- **The problem**: Continue the mailing-list message about TLS everywhere, starting after its last line.

- **Text extract**:
• • • • • • •

W3C home > Mailing lists > Public > ietf-http-wg@w3.org > October to December 2015

Re: SSL/TLS everywhere fail

From: Ted Hardie <ted.ietf@gmail.com>
Date: Fri, 4 Dec 2015 16:40:43 -0800
Message-ID: <CA+9kkMCBruGRpdUM-j-3=fqvGrHTk9V3z=8X3fee7-iypxsR0g@mail.gmail.com>
To: Poul-Henning Kamp <phk@phk.freebsd.dk>
Cc: Cory Benfield <cory@lukasa.co.uk>, Adrien de Croy <adrien@qbik.com>, Jacob Appelbaum <jacob@appelbaum.net>, Mike Belshe <mike@belshe.com>, Amos Jeffries <squid3@treenet.co.nz>, httpbis mailing list <ietf-http-wg@w3.org>
On Fri, Dec 4, 2015 at 4:10 PM, Poul-Henning Kamp <phk@phk.freebsd.dk>
wrote:

> --------
> In message <245746A1-A574-4D19-A8AA-8AC5270D0D8F@lukasa.co.uk>, Cory
> Benfield w
> rites:
>
> My point is that TLS anywhere made this *possible* for them.

• • • • • • •

- **Material shown**:
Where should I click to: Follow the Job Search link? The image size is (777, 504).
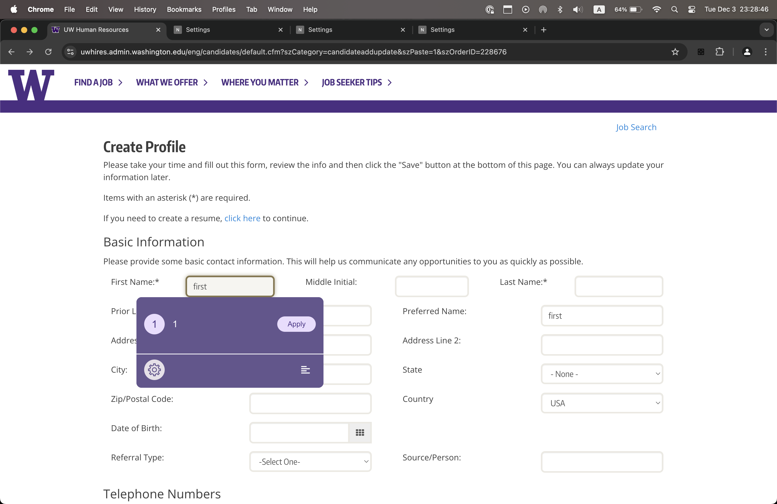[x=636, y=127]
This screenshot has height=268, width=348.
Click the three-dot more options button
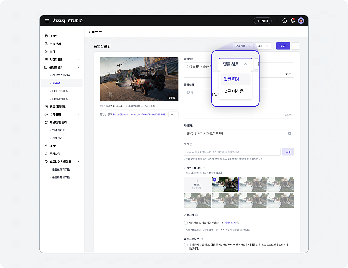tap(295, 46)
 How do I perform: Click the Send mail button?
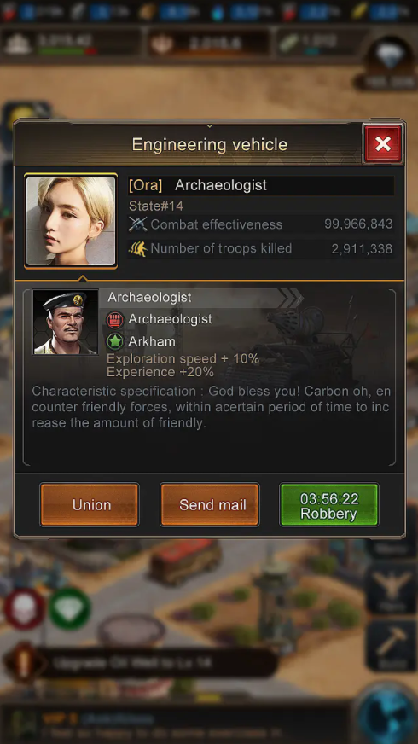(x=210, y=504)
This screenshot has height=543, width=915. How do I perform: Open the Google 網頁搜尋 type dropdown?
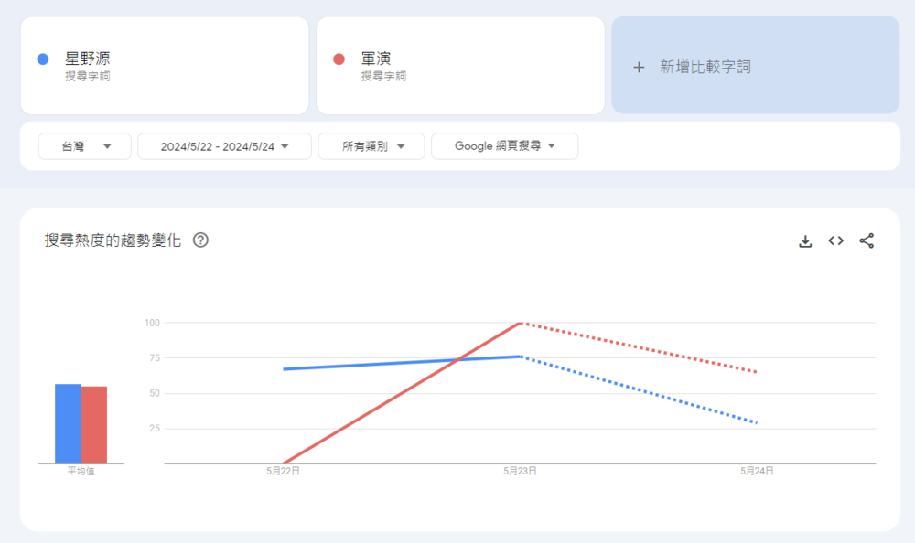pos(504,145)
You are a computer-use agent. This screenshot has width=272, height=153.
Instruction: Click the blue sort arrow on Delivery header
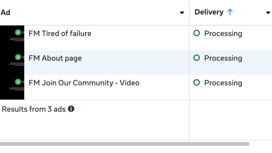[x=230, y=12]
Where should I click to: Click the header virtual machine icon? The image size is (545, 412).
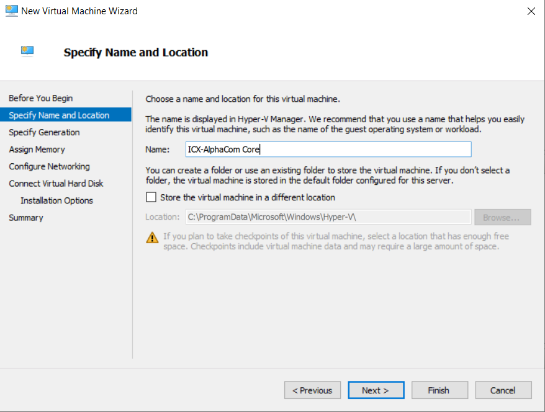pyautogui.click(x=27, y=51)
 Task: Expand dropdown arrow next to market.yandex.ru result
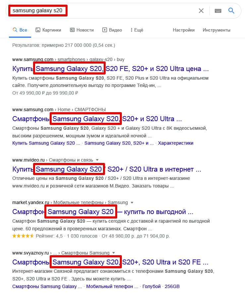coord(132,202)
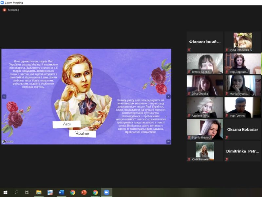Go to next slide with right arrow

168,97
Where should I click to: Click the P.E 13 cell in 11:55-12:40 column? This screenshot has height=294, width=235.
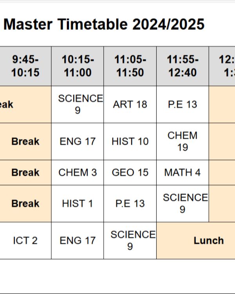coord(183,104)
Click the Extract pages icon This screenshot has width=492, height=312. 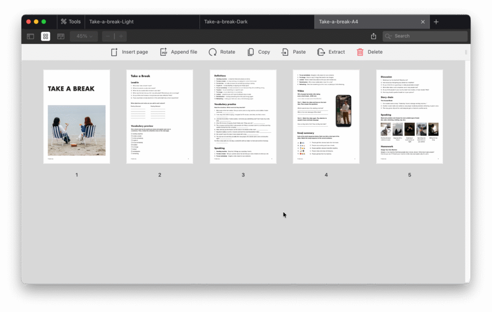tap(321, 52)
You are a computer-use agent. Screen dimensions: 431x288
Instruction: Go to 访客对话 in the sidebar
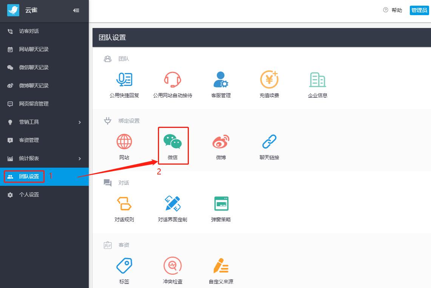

• • • • • • •

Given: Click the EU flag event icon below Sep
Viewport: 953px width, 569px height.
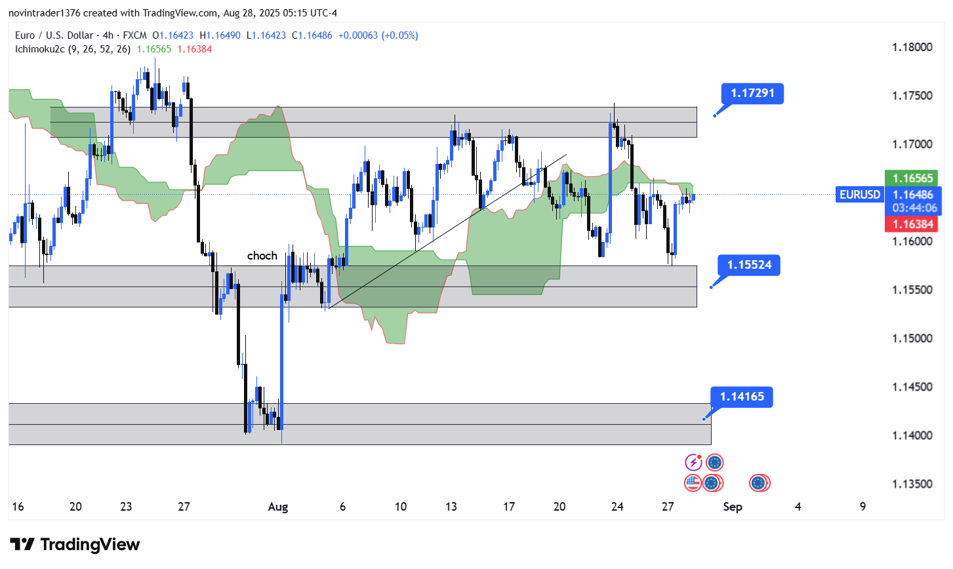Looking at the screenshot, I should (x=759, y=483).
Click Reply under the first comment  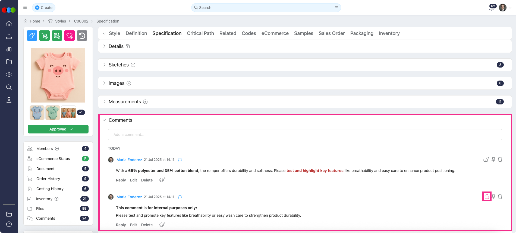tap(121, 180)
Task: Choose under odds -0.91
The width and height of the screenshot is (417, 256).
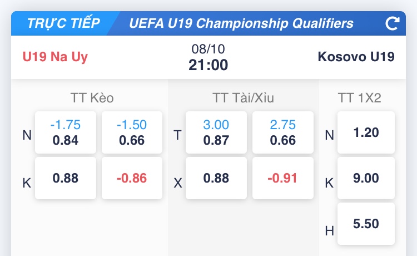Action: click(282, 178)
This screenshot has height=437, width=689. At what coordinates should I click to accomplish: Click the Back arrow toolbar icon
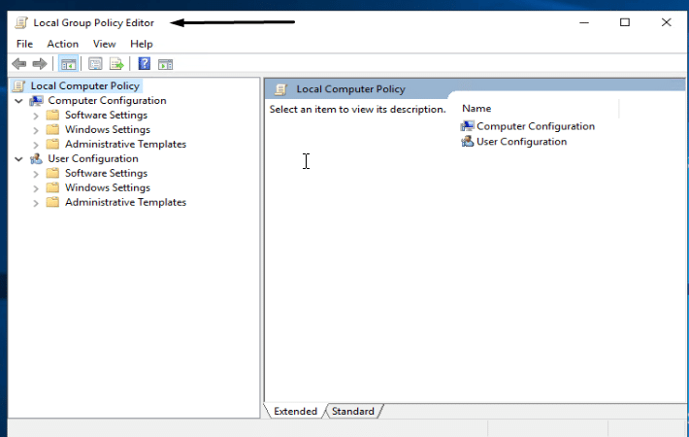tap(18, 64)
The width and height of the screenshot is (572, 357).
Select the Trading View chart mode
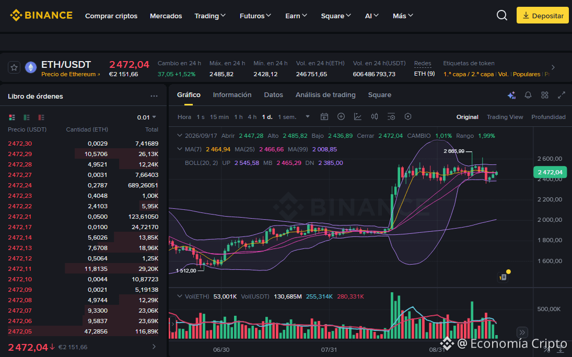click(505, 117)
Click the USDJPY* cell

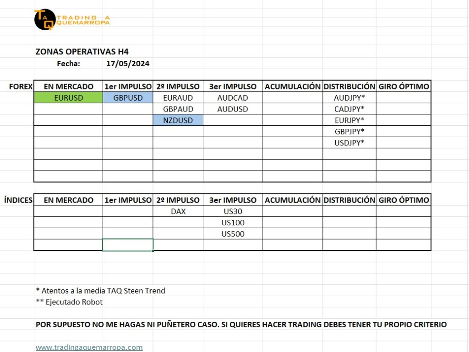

• • • • • • •

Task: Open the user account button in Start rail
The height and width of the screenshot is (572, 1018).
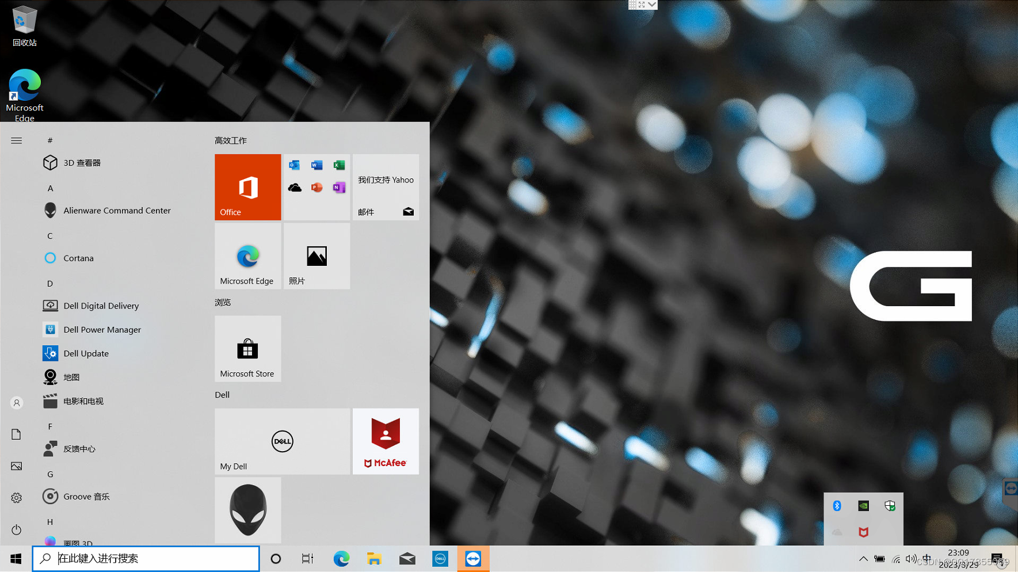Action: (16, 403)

• • • • • • •

- **Response to the task**:
>
>
​And were a majority of traffic in plaintext​ this would have been
impossible?  Harder?  I think maybe easier, instead.   Less expensive, to
boot.  Sure, passive analysis is easier yet, but MiTM of plaintext is
easier than MiTM of TLS on its face.


> The correct response would have been to roll out more or less
> *exactly* what the encryption draft contains, along with a wide
> number of diverse key-management schedules.
>
>
​There may also be more than one correct response.​  Doing more than one
thing may be required to get to a desired state, after all.


That way the Kazakh government, no matter how much they desired it,
> would not be able to do a MiTM on their entire country, because they
> would not be able to get any tool from anywhere to implement it.
>
> Their political choice would then be reduced to:
>
>    A) Pass traffic, collecting only the "envelope",
>
> or
>
>    B) Block all traffic that cannot be inspected.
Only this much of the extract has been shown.